2 modèles de token existent :
D’un côté le Security token, basé sur les mêmes règles de régulation que les titres financiers traditionnels et qui vous rend propriétaire d’un morceau de bien immobilier, plus exactement de sa société détentrice.
Et de l’autre côté, il existe l’Utility token, une forme de contrat commercial donnant droit à des cessions de revenus futurs. Cela ne revient pas à acquérir une partie d’un bien mais davantage une carte NFT. Ce genre de proposition peut intéresser ceux qui cherchent un rendement sans les tracas potentiels liés à la propriété d’u actif.
Les SCPI, le crowd funding, les Sociétés de Gestion de Portefeuilles sont-elles en danger face à cette simplicité d’investissement offert par la tokenisation ? Beaucoup réfléchissent déjà à se transformer et s’approprier la tokenisation pour élargir leur marché.
2023, l'année zéro de l'immobilier tokenisé ?
Beaucoup d’initiatives ont été faites depuis 5 ans mais 2022-2023 voit arriver de nouveaux cas d’usages, et surtout de très nombreux modèles, plus de 100 aux US, et plus de 10 en France.
L’immobilier semble enfin rentrer dans le DeFi (Decentralized Finance).
Aux USA, les plus connus, basés sur le modèle du security token, sont RealIT, qui débarquera en France prochainement, et Robin Land vient d’ailleurs de lever 5 millions de dollars sur ce thème. Leur promesse est de vous permettre d’investir à partir de 50$ pour un rendement annuel d’environ 10% net, le tout validé en moins de 24h.Côté européen, nous avons déjà de nombreuses solutions émergentes, surtout basées sur le principe de l’Utility token, davantage en phase avec les législations locales. BrickClub, WinCity, Equito App, etc, rémunèrent mensuellement le possesseur du token sur les rendements locatifs et les plus values de biens immobiliers, le tout sans engagement ni procédures complexes. Des formes d’investissements locatifs sans les contraintes dues aux propriétaires. WinCity rajoute pour sa part une couche de gamification par la détention de cartes à jouer de chaque immeuble.
La question qui se pose est de savoir si ces modèles ne sont finalement pas plus intéressants pour les sociétés que pour les épargnants.

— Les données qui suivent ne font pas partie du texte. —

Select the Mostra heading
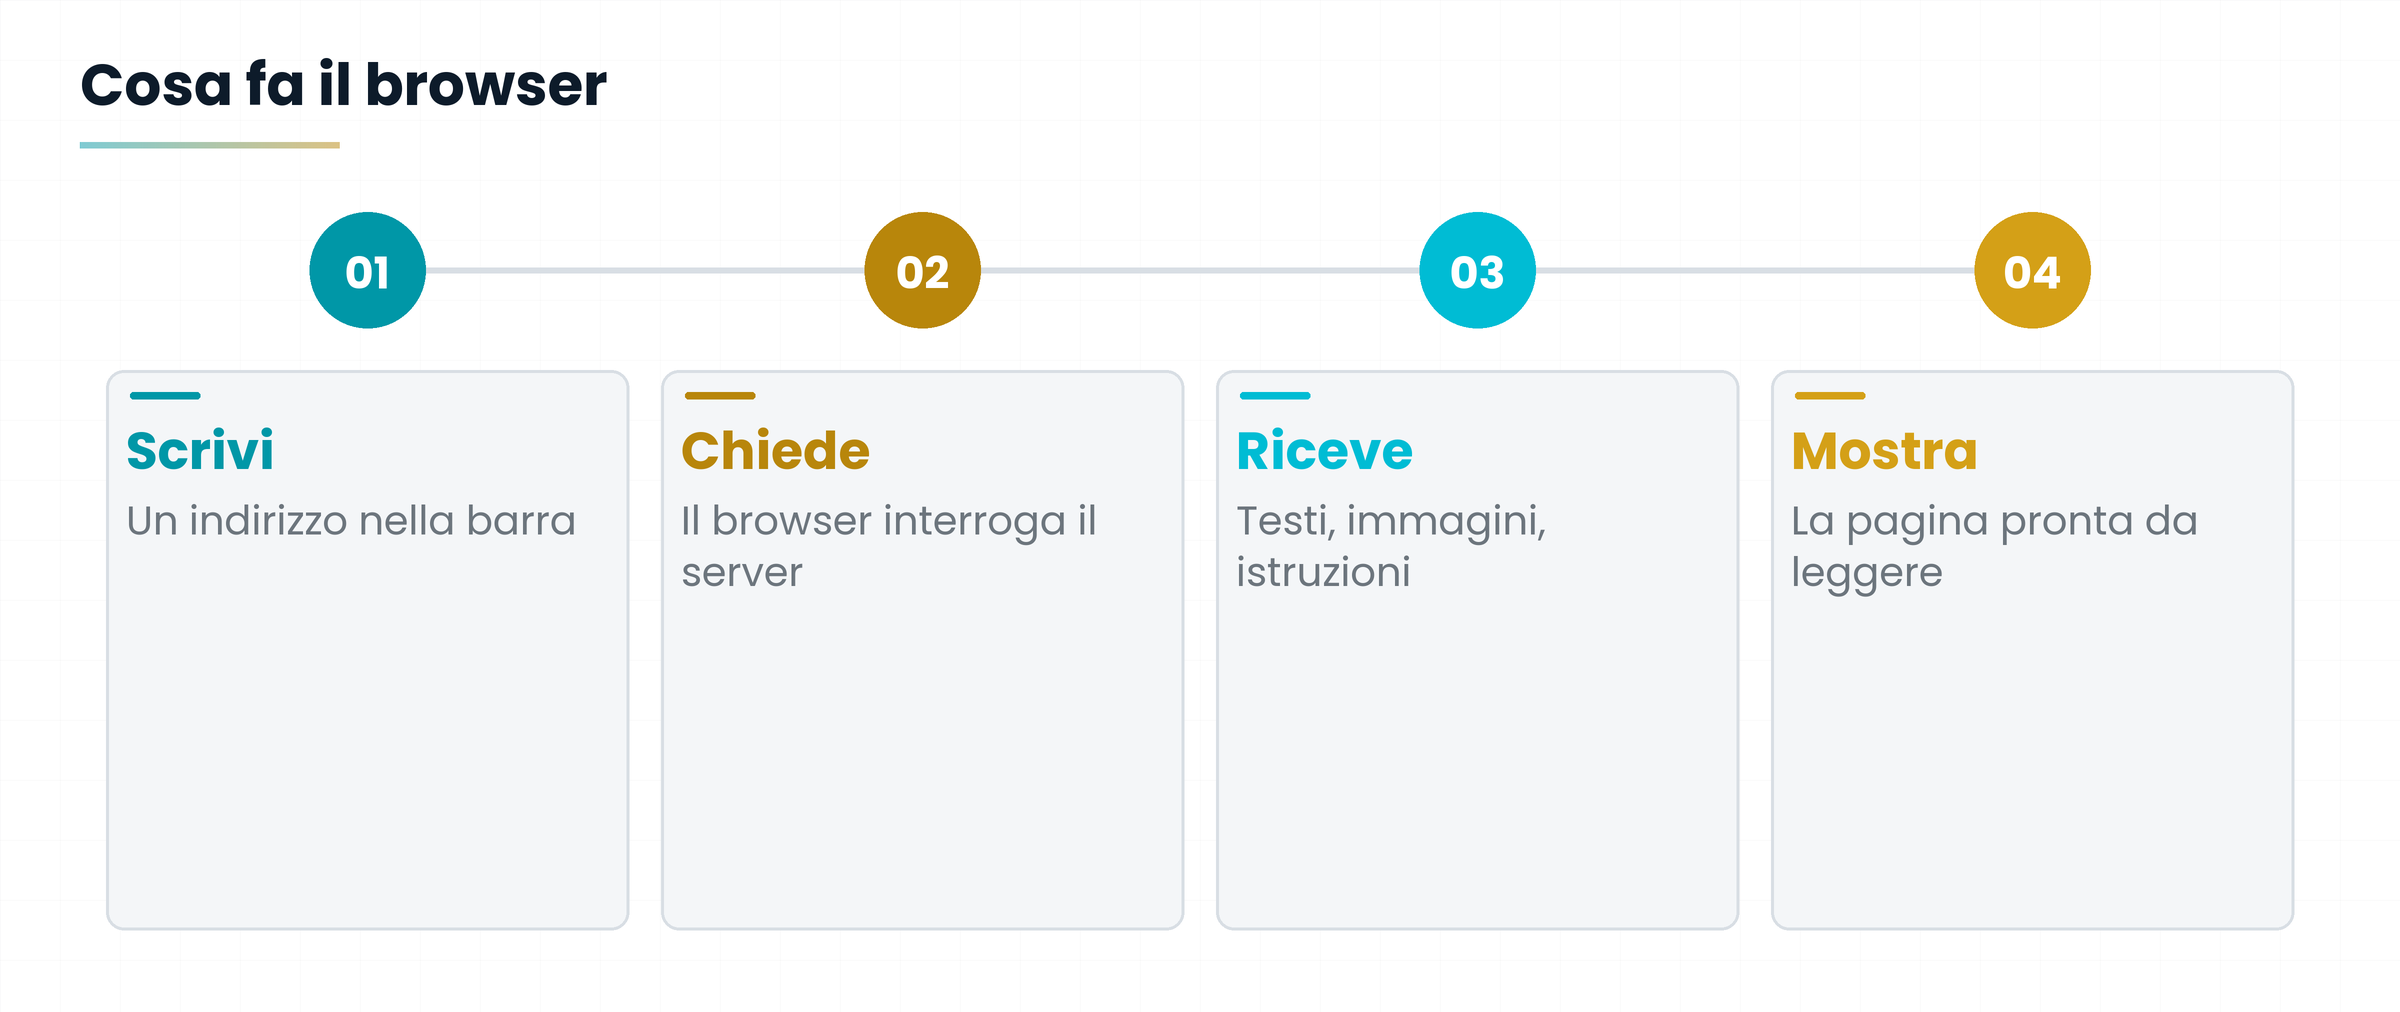2400x1012 pixels. click(x=1885, y=451)
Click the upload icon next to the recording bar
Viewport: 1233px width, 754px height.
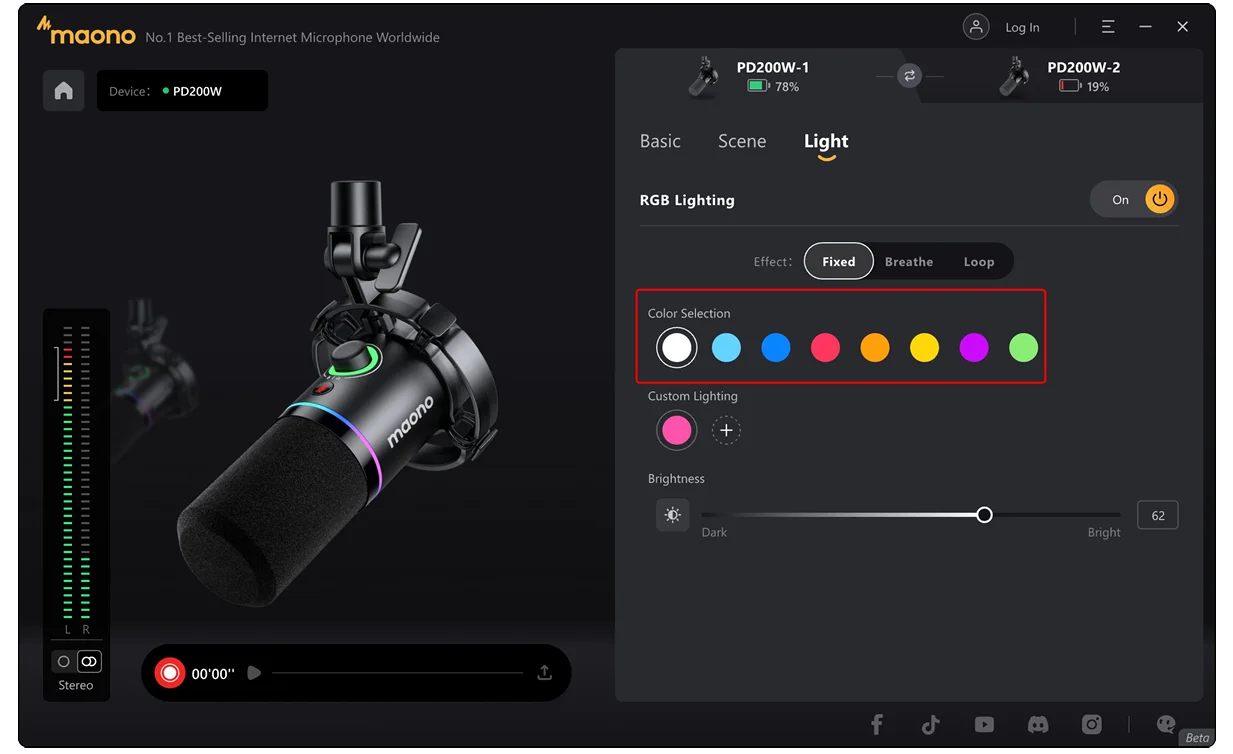(544, 672)
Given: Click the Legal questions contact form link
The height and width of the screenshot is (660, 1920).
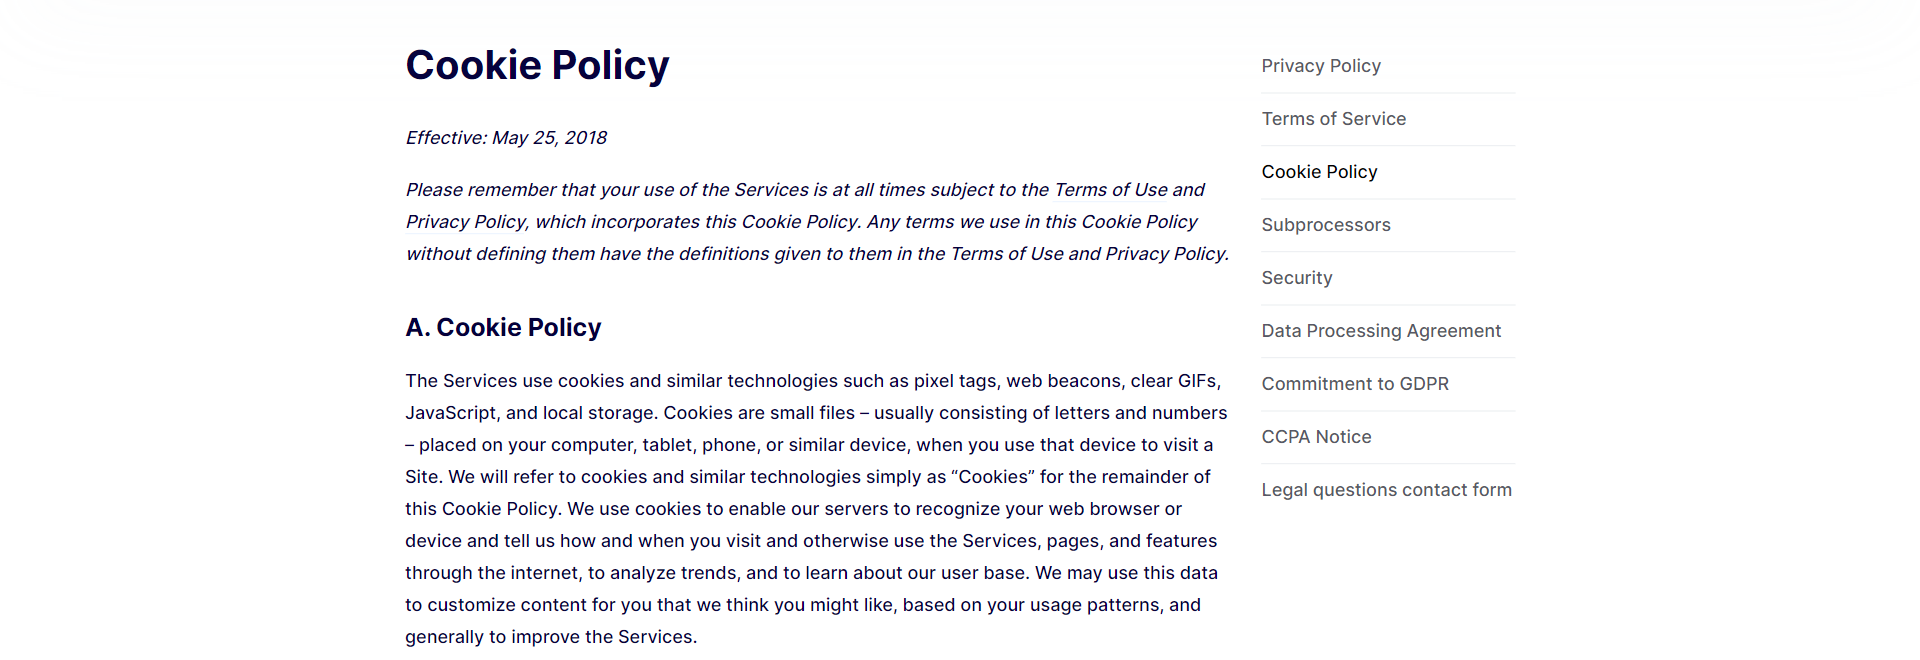Looking at the screenshot, I should (1386, 490).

Vers un immobilier transparent ?
La plupart des applications blockchain tirent parti de son potentiel en matière de sécurité, de transparence, de traçabilité et d’automatisation, renforçant globalement la confiance des investisseurs dans l’actif réel. Une numérisation des bâtiments inscrite dans la blockchain en ferait une source de vérité unique, pas seulement pour les investisseurs et les détenteurs de tokens, mais aussi pour tous les acteurs de la gestion exploitation, et ce même jusqu’aux occupants. Elle rassemblerait en effet les informations de performance clés sur l’actif : environnementales, énergétiques, architecturales, techniques, financières, d’usages, etc. de manière inviolable et partagée. Assistera-t-on alors à des fractionnement de détention allant même jusqu’aux composants des immeubles ?
La tokenisation sera t elle décarbonée ?
La blockchain, en permettant d’enregistrer les contrats et en gérant de la signature du bail jusqu’au paiement des loyers, voire leur rendement, peut également avoir un réel impact sur le marché locatif, ainsi que sur les plateformes tiers de confiance telles que AirBnB. La ville de Rotterdam avait été l’une des premières à mener une expérimentation avec une entreprise de location d’espaces de coworking. Pour les locations saisonnières, on peut imaginer à terme des sociétés décentralisées, en proposant des transactions automatisées et désintermédiées via des smart contracts.
Avec cette démocratisation et automatisation de l’investissement, les biens immobiliers s’échangeront aussi vite qu’en bourse. Pourraient-ils devenir aussi volatiles qu’une cryptomonnaie ? Non, comme tout actif financier, le prix peut bien sûr évoluer à la hausse ou à la baisse mais son appréciation, contrairement aux cryptomonnaies, reste corrélée à un actif du monde réel dont les facteurs de valeur ne changent pas fondamentalement.